Bennet, Udall Amendment to Create New Regional Patent Offices Approved by Senate

Will Assist Entrepreneurs, Foster Innovation by Improving Quality, Pendency for Patent Applications

Washington, DC – Colorado U.S. Senators Michael Bennet and Mark Udall secured a key change to the America Invents Act that empowers the Director of the US Patent and Trademark Office (USPTO) to create three or more regional satellite offices across the country over the next 3 years.

The amendment would help create jobs and assist entrepreneurs, inventors and innovation by better connecting innovators to the USPTO; help the USPTO address recruitment and retention issues for patent examiners; and reduce the systemic backlog for patent applications.  It would enhance the quality and efficiency of our patent system. 

Earlier this year, Bennet and Udall sent President Obama a letter expressing their support for multiple satellite offices and calling for a new Western satellite office in Denver, which would provide a boost to industries already based in Colorado that are dependent on the patent process, as well as create patent examiner positions and other good paying jobs in Denver.  The Senators have been advocating to the USPTO for over the past year on the merits of a regional satellite office in Denver.

“More patent offices will give us the means to bring new ideas to market and unleash a new wave of innovation that creates jobs and grows our economy,” said Bennet. “We can’t expect to compete with the rest of the world if we don’t have the infrastructure necessary to support the inventors and entrepreneurs who will help create the jobs of tomorrow.”
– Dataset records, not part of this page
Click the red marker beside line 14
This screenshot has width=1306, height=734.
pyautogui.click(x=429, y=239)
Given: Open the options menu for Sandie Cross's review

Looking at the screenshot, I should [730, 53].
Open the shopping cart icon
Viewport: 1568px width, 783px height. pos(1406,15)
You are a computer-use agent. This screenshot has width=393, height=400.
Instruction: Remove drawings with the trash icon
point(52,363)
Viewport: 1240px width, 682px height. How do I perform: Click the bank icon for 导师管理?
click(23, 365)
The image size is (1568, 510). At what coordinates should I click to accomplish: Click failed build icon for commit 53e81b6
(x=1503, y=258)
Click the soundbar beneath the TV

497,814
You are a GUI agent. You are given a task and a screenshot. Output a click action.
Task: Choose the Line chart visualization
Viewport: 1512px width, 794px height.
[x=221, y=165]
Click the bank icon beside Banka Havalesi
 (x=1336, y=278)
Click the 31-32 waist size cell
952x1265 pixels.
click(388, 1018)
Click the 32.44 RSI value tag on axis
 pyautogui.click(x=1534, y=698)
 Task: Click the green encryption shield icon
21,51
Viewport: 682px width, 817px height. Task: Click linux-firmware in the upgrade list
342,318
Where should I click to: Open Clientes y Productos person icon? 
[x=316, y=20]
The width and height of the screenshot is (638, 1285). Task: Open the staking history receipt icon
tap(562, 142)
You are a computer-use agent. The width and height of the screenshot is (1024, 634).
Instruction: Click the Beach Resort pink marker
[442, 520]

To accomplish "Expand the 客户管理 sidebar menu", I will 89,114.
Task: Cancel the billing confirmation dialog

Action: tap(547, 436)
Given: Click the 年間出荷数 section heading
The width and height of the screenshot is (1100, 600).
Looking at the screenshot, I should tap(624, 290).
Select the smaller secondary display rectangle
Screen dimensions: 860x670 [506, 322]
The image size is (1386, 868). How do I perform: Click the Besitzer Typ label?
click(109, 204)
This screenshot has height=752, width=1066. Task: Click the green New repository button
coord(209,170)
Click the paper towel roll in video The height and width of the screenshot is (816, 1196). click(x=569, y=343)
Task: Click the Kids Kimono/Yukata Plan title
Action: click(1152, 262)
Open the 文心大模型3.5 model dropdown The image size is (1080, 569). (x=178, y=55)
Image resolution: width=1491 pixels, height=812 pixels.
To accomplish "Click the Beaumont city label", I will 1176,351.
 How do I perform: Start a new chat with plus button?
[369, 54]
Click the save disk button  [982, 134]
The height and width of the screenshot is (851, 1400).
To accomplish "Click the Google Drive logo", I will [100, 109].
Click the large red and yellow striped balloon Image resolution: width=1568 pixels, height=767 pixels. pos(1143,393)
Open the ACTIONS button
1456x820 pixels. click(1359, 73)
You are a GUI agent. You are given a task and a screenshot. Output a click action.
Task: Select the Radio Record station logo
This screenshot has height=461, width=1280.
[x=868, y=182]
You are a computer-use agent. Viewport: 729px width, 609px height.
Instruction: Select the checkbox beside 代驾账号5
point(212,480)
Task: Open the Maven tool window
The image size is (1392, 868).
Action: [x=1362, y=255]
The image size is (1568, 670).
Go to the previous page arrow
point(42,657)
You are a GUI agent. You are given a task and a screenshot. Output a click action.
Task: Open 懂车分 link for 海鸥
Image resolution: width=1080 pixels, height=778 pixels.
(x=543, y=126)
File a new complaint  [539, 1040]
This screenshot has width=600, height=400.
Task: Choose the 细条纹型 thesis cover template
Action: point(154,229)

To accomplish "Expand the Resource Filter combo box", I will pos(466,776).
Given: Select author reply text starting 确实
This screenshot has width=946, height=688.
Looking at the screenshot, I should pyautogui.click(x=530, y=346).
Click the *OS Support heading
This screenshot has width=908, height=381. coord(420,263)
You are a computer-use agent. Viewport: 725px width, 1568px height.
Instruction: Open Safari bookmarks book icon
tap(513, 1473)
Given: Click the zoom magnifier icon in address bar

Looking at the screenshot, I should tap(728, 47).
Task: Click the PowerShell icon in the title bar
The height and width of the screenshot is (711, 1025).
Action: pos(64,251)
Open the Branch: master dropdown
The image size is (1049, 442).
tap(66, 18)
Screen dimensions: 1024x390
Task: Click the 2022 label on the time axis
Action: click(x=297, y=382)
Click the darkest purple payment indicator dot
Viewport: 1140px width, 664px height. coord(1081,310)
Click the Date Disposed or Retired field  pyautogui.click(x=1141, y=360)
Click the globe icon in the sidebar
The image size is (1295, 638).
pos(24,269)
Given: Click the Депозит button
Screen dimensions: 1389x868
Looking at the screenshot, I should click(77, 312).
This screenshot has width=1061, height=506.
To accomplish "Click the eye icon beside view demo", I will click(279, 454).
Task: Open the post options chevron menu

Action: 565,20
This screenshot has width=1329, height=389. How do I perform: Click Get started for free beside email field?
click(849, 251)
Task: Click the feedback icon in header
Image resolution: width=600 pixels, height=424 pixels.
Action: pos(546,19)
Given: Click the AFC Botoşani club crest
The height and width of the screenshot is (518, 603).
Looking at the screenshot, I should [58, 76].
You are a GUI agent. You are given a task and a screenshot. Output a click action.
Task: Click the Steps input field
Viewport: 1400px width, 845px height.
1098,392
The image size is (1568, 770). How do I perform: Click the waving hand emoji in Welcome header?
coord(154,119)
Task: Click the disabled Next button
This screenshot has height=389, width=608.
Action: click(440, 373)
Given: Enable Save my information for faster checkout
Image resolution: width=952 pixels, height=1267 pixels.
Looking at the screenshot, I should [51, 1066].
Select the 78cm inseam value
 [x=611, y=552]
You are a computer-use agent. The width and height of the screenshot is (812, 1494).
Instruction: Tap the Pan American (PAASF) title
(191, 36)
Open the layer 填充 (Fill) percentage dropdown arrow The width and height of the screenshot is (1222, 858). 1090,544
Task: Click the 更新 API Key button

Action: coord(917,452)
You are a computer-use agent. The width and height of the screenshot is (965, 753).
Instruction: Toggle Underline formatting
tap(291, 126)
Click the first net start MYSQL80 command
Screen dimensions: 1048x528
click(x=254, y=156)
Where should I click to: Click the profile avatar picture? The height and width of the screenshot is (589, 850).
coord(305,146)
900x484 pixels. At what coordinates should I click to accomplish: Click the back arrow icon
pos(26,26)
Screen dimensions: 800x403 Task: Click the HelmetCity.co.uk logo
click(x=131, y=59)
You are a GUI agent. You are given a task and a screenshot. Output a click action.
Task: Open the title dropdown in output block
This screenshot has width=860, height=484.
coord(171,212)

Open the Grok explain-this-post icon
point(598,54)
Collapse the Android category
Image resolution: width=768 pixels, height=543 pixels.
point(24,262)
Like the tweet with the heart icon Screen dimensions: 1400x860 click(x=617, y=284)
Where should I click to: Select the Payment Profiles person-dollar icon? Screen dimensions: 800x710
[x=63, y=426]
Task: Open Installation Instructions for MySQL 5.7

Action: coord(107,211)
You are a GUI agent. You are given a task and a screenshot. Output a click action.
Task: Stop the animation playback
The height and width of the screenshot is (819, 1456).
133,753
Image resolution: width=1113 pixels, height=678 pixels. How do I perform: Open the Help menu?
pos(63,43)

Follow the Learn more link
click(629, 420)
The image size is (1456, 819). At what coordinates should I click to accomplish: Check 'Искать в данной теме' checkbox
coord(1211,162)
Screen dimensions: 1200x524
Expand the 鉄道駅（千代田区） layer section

“Innovation and invention have always been the driving forces of America’s economy, and that spirit will help us maintain our leadership in the global economy,” Udall said.  “But we need a smooth and effective patent system to do so.  Creating more patent offices across the country would help ensure that an application backlog isn’t holding up progress.”

Europe currently uses four patent offices as a recruitment tool and is known for its ability to attract and retain highly qualified examiners, a reality that places the U.S. economy at a competitive disadvantage.  Establishing satellite offices in locations across the country, as the Bennet-Udall amendment would do, will connect innovators and businesses across the country and enhance the USPTO’s ability to recruit new examiners to help reduce patent delays, which cost jobs.

The establishment of satellite offices would help the USPTO recruit and retain workers from across the country.  Regional offices would draw local scientists, engineers and patent attorneys into the USPTO, which add real world expertise to the patent review process.  Regional satellite offices would also increase outreach activities and connection to patent filers; enhance the ability of the USPTO to recruit and retain patent examiners; and improve the quality and pendency for patent applications.  

The Bennet-Udall amendment also contains a requirement that the USPTO submit a report to Congress on the progress being made in establishing satellite offices; and whether the operation of existing satellites is achieving the goals of the program.  There is no cost to this amendment according to the Congressional Budget Office (CBO).